Extrait du texte:
C'est là le magnifique privilège de la foi : « Les jeunes hommes se fatiguent et les héros chancellent, dit le Psalmiste, mais celui qui se confie en l'Eternel renouvelle ses forces. » La foi, comme la prière qui en est la plus haute expression, est à la fois une action et un repos, une marche en avant, une victoire, et en même temps une détente, un abandon entre les mains de Dieu; et c'est pourquoi elle renferme des possibilités infinies. Si longue que soit l'épreuve, notre foi sera plus longue encore. Que dis-je? Elle grandira par l'épreuve même; « l'or qui n'est qu'un métal périssable est mis à l'épreuve du feu; ainsi notre foi, bien plus précieuse, subira victorieusement l'épreuve et nous assurera honneur et gloire ».
Telle est la troisième épreuve, celle de la constance. Saint Pierre promet honneur et gloire, et saint jean la couronne de vie à ceux qui l'auront subie sans fléchir.

Enregistrements extraits:
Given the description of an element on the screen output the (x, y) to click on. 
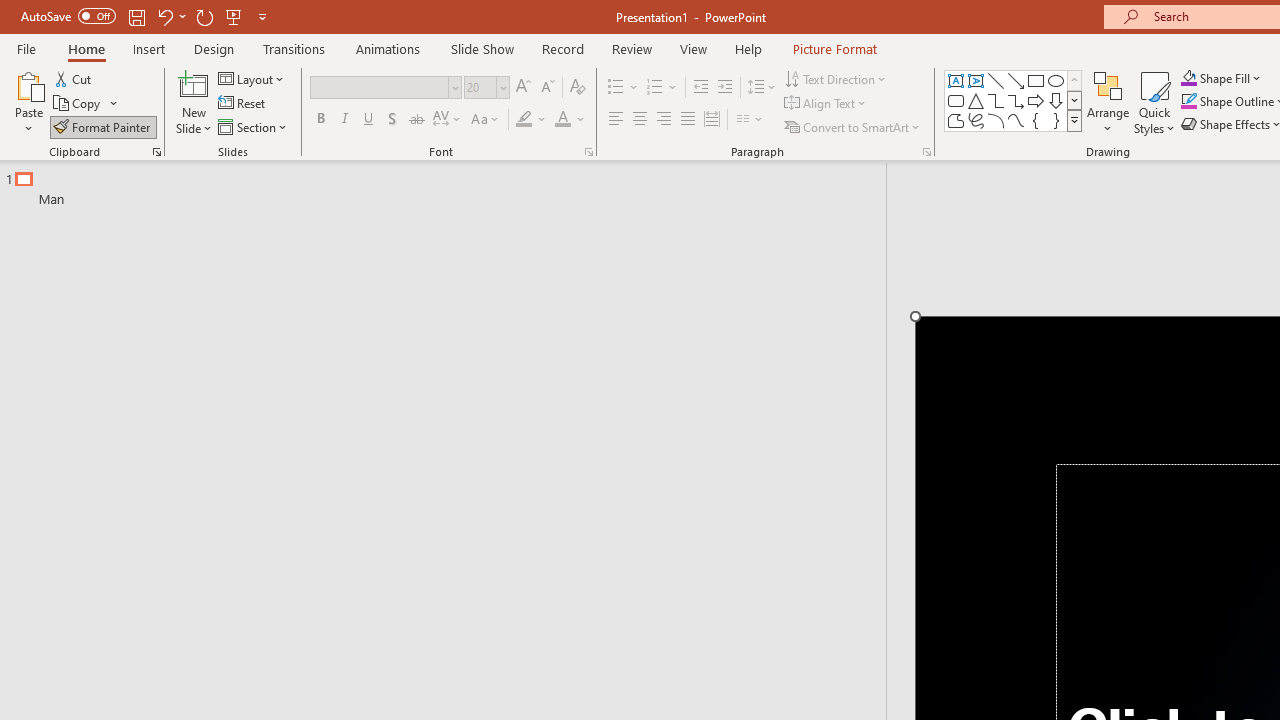
Freeform: Shape (955, 120)
Copy (78, 103)
Strikethrough (416, 119)
Left Brace (1035, 120)
Copy (85, 103)
Line Spacing (762, 87)
Line Arrow (1016, 80)
Convert to SmartArt (853, 126)
Justify (687, 119)
Given the description of an element on the screen output the (x, y) to click on. 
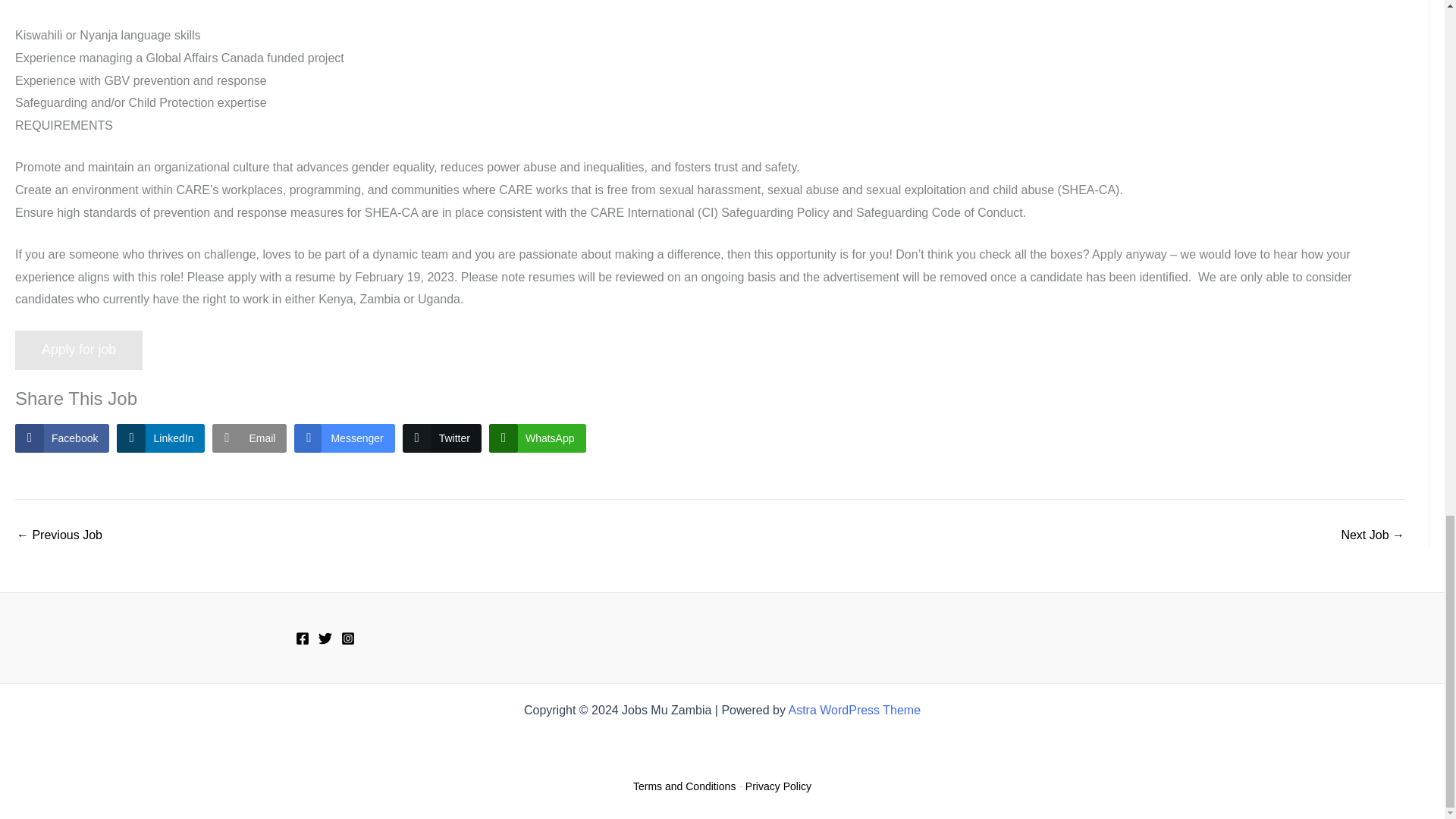
Facebook (61, 438)
Branch Manager (1372, 535)
Sales Manager (58, 535)
Email (249, 438)
Twitter (442, 438)
Terms and Conditions (684, 786)
Messenger (344, 438)
Astra WordPress Theme (853, 709)
Apply for job (78, 350)
WhatsApp (537, 438)
Given the description of an element on the screen output the (x, y) to click on. 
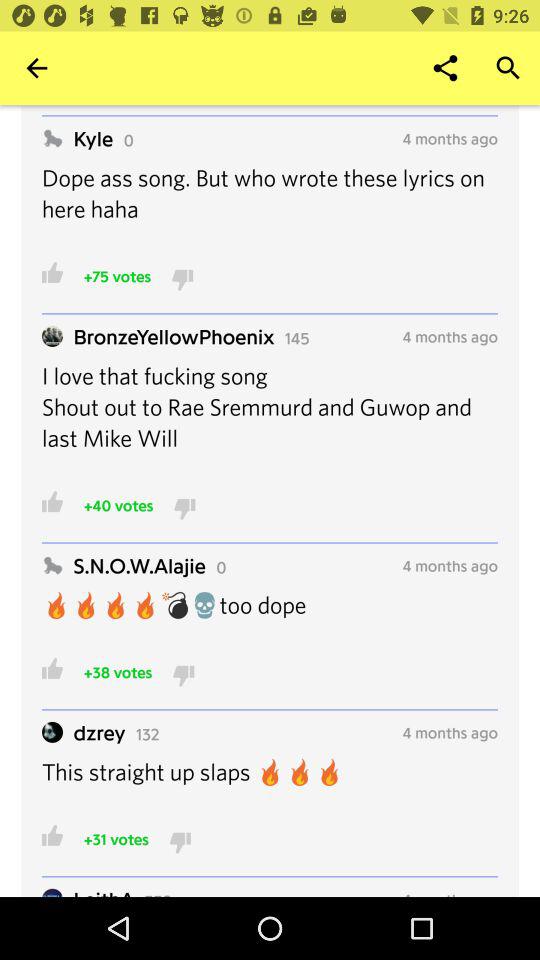
select the item below the i love that icon (118, 505)
Given the description of an element on the screen output the (x, y) to click on. 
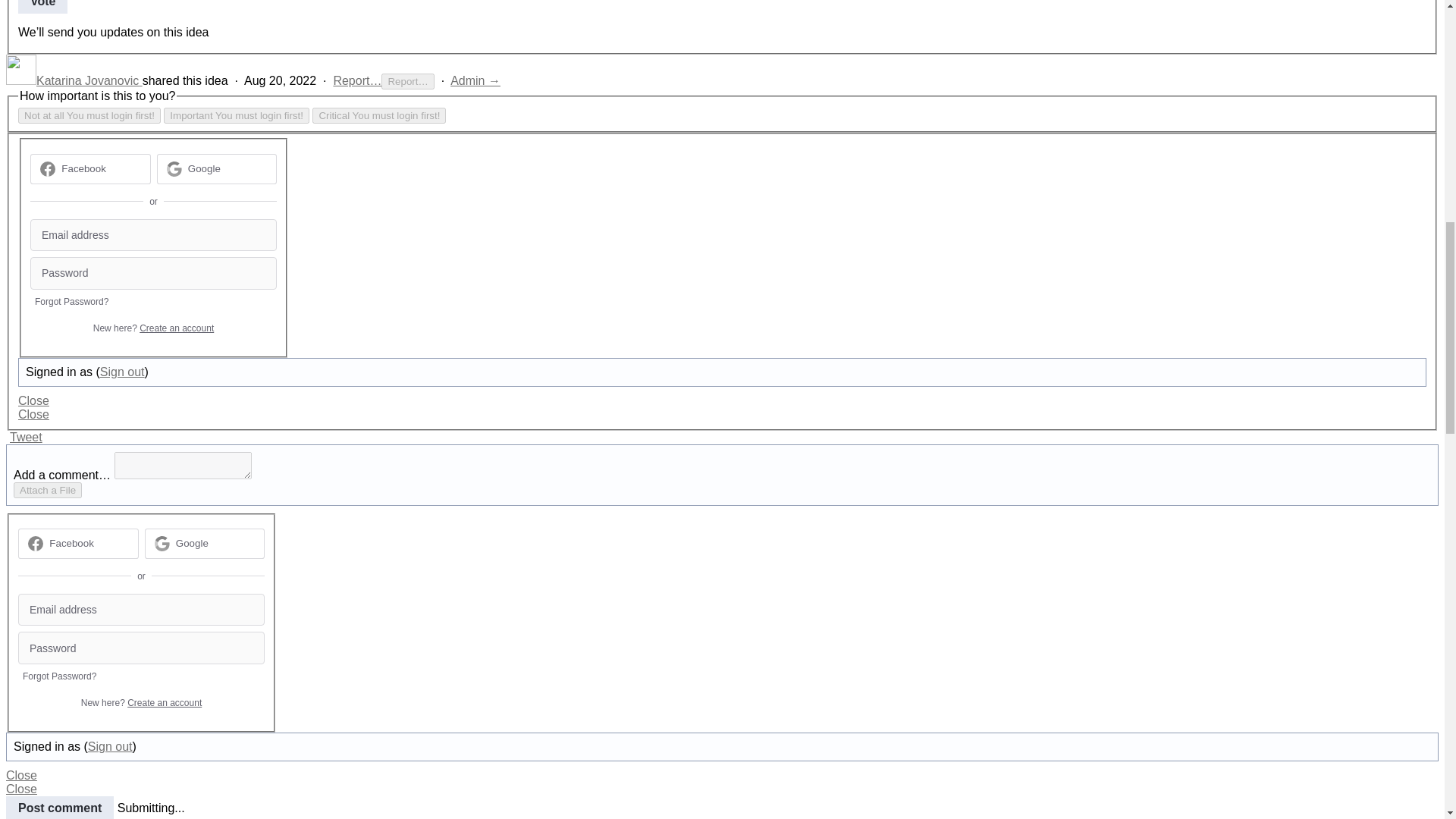
Sign out (122, 371)
Close (33, 413)
Important You must login first! (235, 115)
Attach a File (47, 489)
Forgot Password? (71, 301)
New here? Create an account (153, 328)
Facebook (83, 168)
Critical You must login first! (379, 115)
Tweet (26, 436)
Google (204, 168)
Google (215, 168)
Vote (41, 6)
Close (33, 400)
Facebook sign in (77, 543)
Facebook (77, 543)
Given the description of an element on the screen output the (x, y) to click on. 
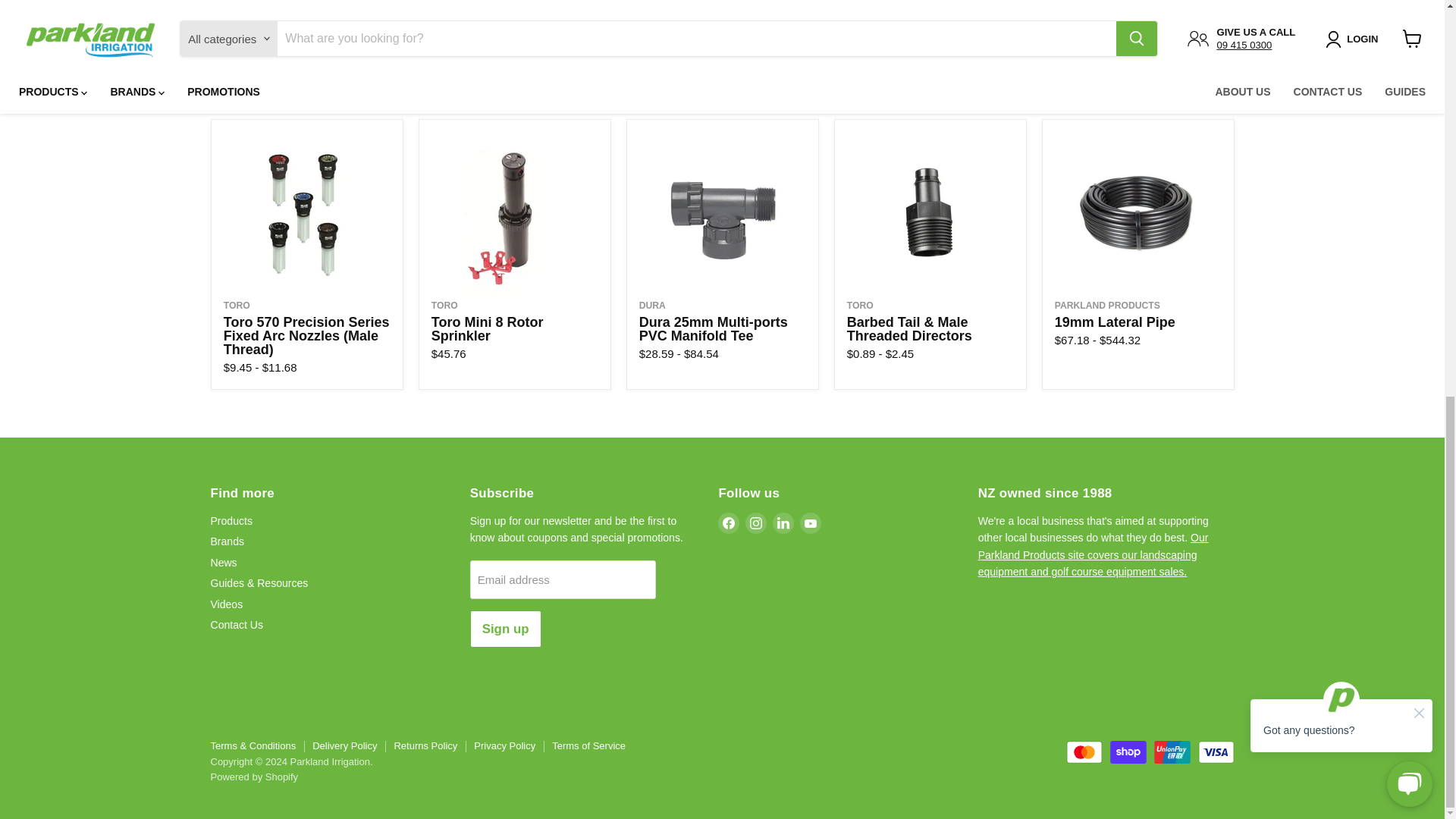
LinkedIn (783, 522)
Toro (860, 305)
Facebook (728, 522)
YouTube (810, 522)
Dura (652, 305)
Instagram (756, 522)
Toro (444, 305)
Parkland Products (1107, 305)
Toro (237, 305)
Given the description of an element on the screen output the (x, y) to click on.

Consigne de l'exercice:
Reproduisez mot pour mot le passage du texte sur la foi compris entre "C'est là le" et "subie sans fléchir.", ces deux bornes incluses.

Réponse attendue:
C'est là le magnifique privilège de la foi : « Les jeunes hommes se fatiguent et les héros chancellent, dit le Psalmiste, mais celui qui se confie en l'Eternel renouvelle ses forces. » La foi, comme la prière qui en est la plus haute expression, est à la fois une action et un repos, une marche en avant, une victoire, et en même temps une détente, un abandon entre les mains de Dieu; et c'est pourquoi elle renferme des possibilités infinies. Si longue que soit l'épreuve, notre foi sera plus longue encore. Que dis-je? Elle grandira par l'épreuve même; « l'or qui n'est qu'un métal périssable est mis à l'épreuve du feu; ainsi notre foi, bien plus précieuse, subira victorieusement l'épreuve et nous assurera honneur et gloire ».
Telle est la troisième épreuve, celle de la constance. Saint Pierre promet honneur et gloire, et saint jean la couronne de vie à ceux qui l'auront subie sans fléchir.